First time M2 user questions.

Suse

Member
Local time
4:27 PM
Joined
Oct 25, 2006
Messages
16
Location
England
Hi

My M2 and 50 cron arrived this morning. 🙂 Not bad considering I only ordered them yesterday. I've got a couple of newbie questions, I hope people could help me with?


(1) Loading. I've had experience with SLRS and 120 toy cams, but this is something else! I've found the flat lip on the take-up spool, which I presume I slide the film under to hold it. My query is to how the film feeds across the camera. When I load the Tri-X - when it gets to the right, take up side, should it feed downwards, anti-clockwise to the take up spool, ie down and round the bottom of the spool or clockwise across the top. At the moment the Tri-X is sitting with the grey shiny side of the film to the back of the camera and the paler matt side facing the shutter. Is that right? - I can't find anything on the net to guide me about loading.

(2) I read about the focusing rectangle on the cameraquest site. The author mentioned that as well as having the superimposed image in the rectangle you could use split screen by looking at the edges of it. Does he mean the two tabs to the top and bottom of the rectangle?

Can't wait to get out and shoot!
 
Congratulations on your new acquisition!

I'm sure there are many techniques to loading film on a spool. Mine is to hold the empty spool in my right hand with the end that ends up at the bottom of the camera pointing up, and the film similarly held in my left hand. The film leader will then feed onto the empty spool in the only direction it can feed. There's a perferated arrow on the spool that becomes visible when the film is behind it. Push the film onto the spool until you see the arrow. Then flip the whole thing over, pull out enough film to slide film and spool into the openings and you've got it. The emulsion side should face the curtain side/lens side of the camera.

Hope this helps.

Roger
 
Sorry, I forgot to answer your second question. Find something vertical to focus on and move the focus ring around until the vertical object is in line top to bottom along the edge of the focusing rectangle. That's all that is meant by focusing with the rectangle as a guide.
 
Thanks guys.

Robert - how does that [the dof tabs] work? One tab on the top is bigger than the one on the bottom. But I'm having trouble seeing how it might work.
 
on focusing ...

as mentioned, the easiest way is to find a vertical line or feature and line that up in complete overlap.
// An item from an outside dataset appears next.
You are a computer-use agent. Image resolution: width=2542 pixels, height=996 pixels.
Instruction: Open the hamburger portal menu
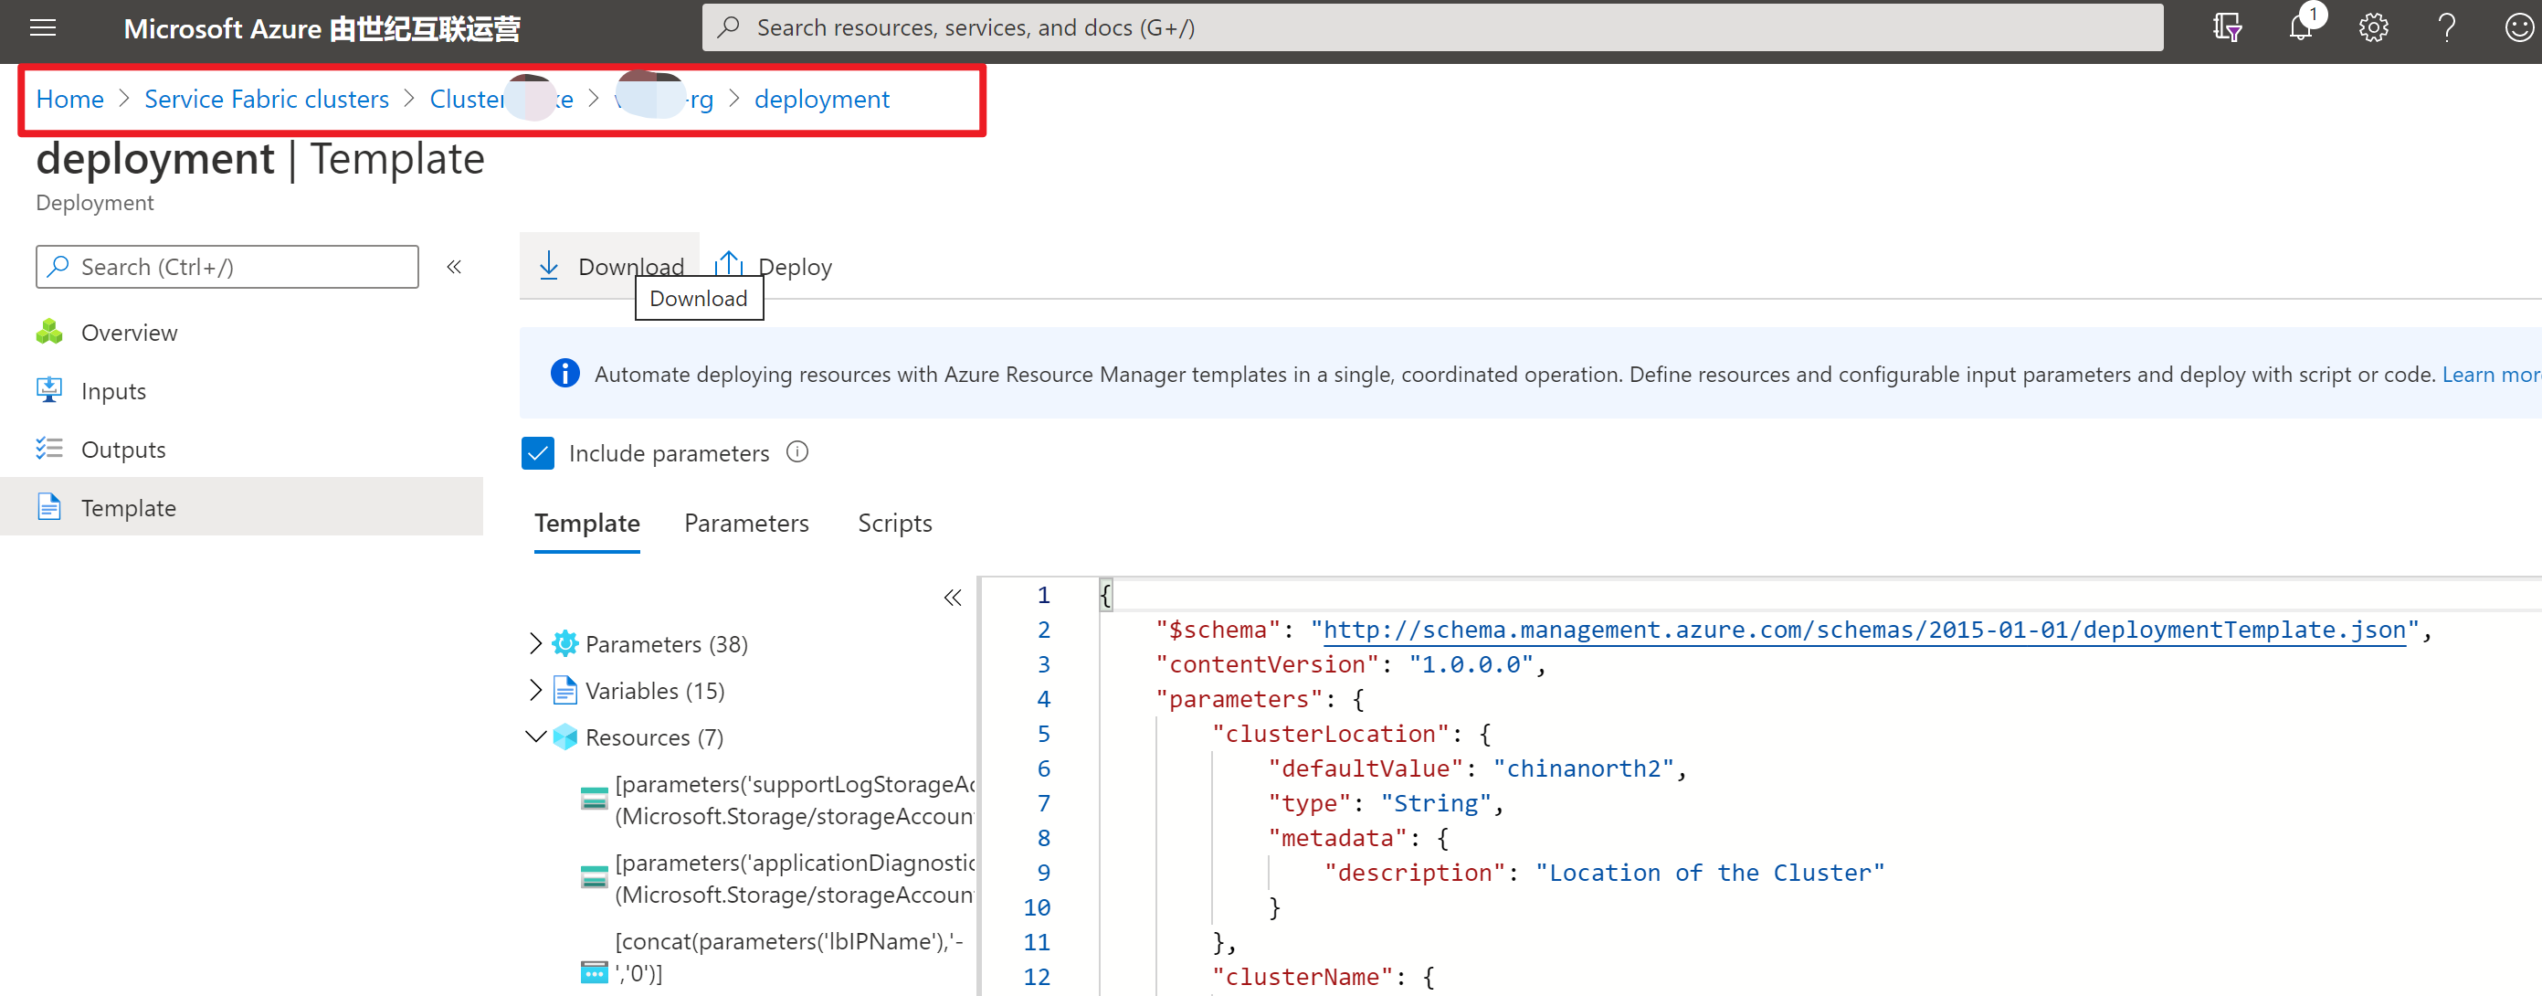pyautogui.click(x=42, y=28)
My experience is that the best focus is offered by going one direction or the other and stopping when things line up (as opposed to going back and forth both ways)

good luck
 
Yes, I understand the focusing bit in practice. Its similar to an SLR Olympus I had. I just don't see technically how the rectangle is both an image overlay and a split screen focus, as mentioned on camera quest.
 
You have two images overlapping within the rectangle. Outside of it oyu have only one image. If tyhe thing is not in focus, one of the images within the rectangle will be lined up with the one on the outside, but the other one will be not. This is where the split screen comes in.
If you have a lamp pole out of focus, e.g., you will see two poles inside the rectangle, and only one of them is lined-up as contiuation of the part that is out of the rectangle. When you focus, the second inner image will overlap with the first one, thus you'll have no "nbreaking" of the pole at the edge.
 
Suse said:
Thanks guys.

Robert - how does that [the dof tabs] work? One tab on the top is bigger than the one on the bottom. But I'm having trouble seeing how it might work.
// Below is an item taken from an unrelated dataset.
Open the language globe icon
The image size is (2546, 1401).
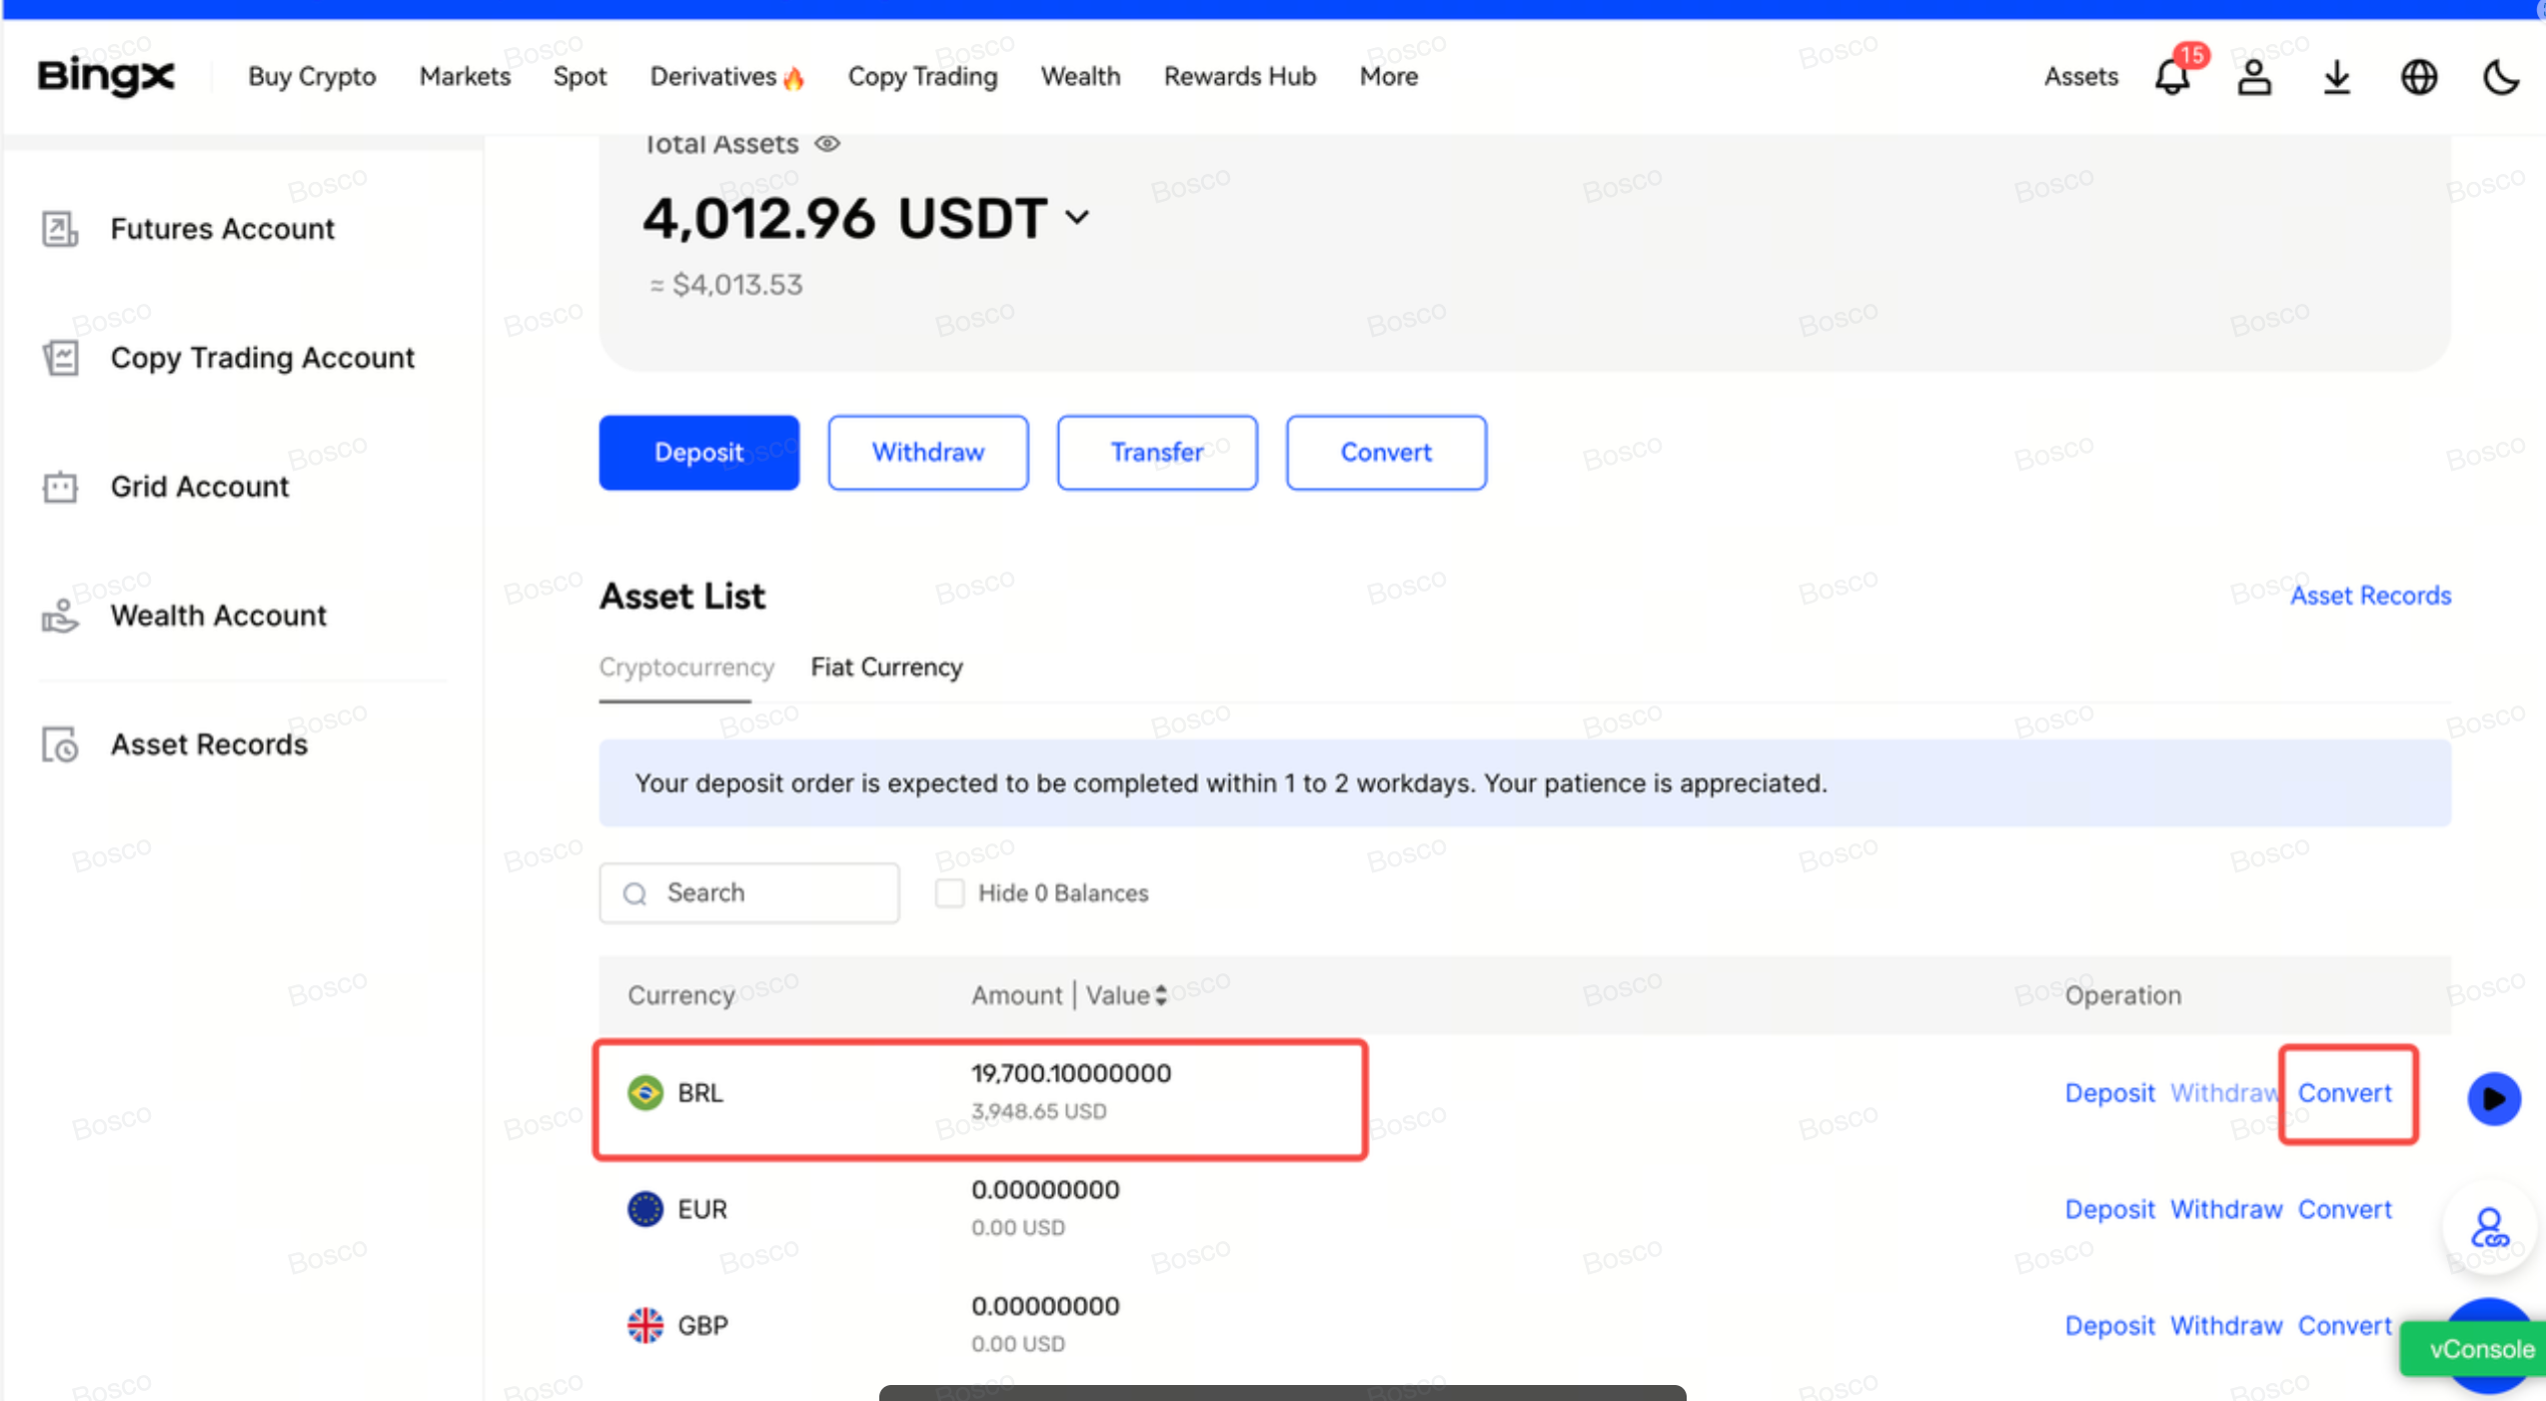[2419, 77]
When you focus, the horizontal distance between the two images changes. If the two images are horitontally apart by the distance of the upper tab, you will need to stop down the 50 lens to f16 so depth of focus covers for your defocussing. Or the other way around: if your lens is at f16, the two images should be not farther apart than the width of the upper tab. The width of the lower tab corresponds to the dof at f5.6. Don't know if this was understandable?

Keep in mind that dof is just an estimation - if you enlarge big enough, you'll see that the in-focus-range is narrower than what's written on any lens (or in the finder in this case).